• _Work to do_
Copy out the records below verbatim, from the line containing "Given: Open 中金财富(代客) member entry" through the line containing "click(380, 232)", including both of those lines.

Records:
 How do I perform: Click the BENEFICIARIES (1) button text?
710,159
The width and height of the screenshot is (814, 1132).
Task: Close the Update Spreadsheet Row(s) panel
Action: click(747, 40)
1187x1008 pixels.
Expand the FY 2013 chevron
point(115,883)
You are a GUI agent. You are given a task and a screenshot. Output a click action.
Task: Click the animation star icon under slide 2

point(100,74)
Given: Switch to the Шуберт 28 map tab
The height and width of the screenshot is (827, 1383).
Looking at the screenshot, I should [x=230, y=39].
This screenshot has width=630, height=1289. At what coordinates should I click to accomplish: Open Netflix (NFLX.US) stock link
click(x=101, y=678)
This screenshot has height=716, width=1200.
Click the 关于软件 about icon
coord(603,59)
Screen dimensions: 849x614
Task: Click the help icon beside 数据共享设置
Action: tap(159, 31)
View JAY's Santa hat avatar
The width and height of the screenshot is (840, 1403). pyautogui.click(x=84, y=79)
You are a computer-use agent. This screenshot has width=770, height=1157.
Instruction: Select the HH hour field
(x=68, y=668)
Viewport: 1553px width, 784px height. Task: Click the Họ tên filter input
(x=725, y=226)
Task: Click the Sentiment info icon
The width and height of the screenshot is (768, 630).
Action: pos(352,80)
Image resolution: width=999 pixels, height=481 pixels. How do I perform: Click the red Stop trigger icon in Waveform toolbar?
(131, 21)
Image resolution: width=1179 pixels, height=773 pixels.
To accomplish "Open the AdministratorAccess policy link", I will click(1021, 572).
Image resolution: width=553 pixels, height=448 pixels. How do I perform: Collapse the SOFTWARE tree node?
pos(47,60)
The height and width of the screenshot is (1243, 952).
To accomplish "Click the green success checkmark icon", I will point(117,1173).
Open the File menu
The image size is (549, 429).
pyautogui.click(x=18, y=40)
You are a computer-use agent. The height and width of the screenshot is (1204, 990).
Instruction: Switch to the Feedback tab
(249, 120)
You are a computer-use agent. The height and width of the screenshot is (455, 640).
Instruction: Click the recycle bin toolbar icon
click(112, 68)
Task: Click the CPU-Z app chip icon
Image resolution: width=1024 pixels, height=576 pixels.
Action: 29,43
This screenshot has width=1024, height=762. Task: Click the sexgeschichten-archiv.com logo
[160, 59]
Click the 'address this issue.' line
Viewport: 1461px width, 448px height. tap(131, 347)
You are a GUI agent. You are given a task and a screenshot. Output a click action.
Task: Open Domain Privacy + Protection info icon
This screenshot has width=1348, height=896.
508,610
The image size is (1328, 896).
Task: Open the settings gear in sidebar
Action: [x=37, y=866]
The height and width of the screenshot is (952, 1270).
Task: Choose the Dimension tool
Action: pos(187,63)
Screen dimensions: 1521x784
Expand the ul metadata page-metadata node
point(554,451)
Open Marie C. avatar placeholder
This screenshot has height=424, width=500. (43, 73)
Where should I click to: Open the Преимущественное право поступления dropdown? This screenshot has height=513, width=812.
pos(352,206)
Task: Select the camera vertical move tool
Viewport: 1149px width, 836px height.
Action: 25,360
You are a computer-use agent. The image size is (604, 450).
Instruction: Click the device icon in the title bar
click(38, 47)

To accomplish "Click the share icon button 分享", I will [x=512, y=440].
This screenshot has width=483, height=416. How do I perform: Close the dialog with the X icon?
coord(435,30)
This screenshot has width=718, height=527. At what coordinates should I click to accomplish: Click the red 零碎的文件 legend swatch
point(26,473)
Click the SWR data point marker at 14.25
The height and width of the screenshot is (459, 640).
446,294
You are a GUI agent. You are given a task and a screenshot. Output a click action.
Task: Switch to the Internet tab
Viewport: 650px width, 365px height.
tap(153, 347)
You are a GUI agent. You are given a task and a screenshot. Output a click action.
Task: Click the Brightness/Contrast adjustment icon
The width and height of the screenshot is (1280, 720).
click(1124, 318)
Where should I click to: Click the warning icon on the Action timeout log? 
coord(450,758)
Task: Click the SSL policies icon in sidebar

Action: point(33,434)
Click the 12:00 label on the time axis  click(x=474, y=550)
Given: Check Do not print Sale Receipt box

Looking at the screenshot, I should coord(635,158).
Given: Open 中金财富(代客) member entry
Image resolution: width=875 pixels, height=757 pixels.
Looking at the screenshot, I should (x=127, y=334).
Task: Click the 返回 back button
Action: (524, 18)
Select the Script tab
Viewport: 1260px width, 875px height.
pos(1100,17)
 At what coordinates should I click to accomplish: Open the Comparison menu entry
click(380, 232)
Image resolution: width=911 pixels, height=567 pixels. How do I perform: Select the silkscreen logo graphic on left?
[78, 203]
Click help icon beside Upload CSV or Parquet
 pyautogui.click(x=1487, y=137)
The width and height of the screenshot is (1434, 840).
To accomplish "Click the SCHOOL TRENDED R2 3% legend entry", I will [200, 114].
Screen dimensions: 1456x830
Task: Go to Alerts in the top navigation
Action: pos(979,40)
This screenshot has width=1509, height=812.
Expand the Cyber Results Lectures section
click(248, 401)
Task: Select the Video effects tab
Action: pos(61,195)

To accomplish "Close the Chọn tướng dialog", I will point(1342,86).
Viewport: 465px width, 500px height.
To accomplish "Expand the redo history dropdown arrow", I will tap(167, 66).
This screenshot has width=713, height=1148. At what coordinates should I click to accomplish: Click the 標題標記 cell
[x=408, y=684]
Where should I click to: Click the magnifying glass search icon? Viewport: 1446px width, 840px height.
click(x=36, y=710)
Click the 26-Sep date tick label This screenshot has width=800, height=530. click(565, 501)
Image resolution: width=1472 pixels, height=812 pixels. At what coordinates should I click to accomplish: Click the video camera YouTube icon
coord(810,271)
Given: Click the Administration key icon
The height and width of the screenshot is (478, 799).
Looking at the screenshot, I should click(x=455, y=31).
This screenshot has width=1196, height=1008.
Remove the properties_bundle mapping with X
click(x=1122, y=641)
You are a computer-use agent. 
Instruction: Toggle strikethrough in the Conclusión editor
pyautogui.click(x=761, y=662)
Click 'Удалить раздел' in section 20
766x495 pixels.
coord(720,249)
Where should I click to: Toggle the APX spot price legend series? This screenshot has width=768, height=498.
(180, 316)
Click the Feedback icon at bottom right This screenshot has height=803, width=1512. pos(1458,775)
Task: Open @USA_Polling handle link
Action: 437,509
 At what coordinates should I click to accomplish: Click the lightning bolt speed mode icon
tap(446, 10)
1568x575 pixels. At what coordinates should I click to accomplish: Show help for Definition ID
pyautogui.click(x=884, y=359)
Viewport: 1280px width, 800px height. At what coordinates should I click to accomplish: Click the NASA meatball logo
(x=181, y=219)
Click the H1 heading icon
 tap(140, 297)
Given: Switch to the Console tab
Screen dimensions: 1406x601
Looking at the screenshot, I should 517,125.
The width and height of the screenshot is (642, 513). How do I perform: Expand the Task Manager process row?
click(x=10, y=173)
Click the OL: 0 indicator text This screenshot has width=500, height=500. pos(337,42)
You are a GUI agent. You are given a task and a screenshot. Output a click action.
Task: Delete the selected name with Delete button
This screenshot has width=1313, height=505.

• _Correct response_
Given: Open 中金财富(代客) member entry
Image resolution: width=875 pixels, height=757 pixels.
Looking at the screenshot, I should (x=127, y=334).
Task: Click the 返回 back button
Action: (524, 18)
Select the Script tab
Viewport: 1260px width, 875px height.
pos(1100,17)
 At what coordinates should I click to accomplish: Open the Comparison menu entry
click(380, 232)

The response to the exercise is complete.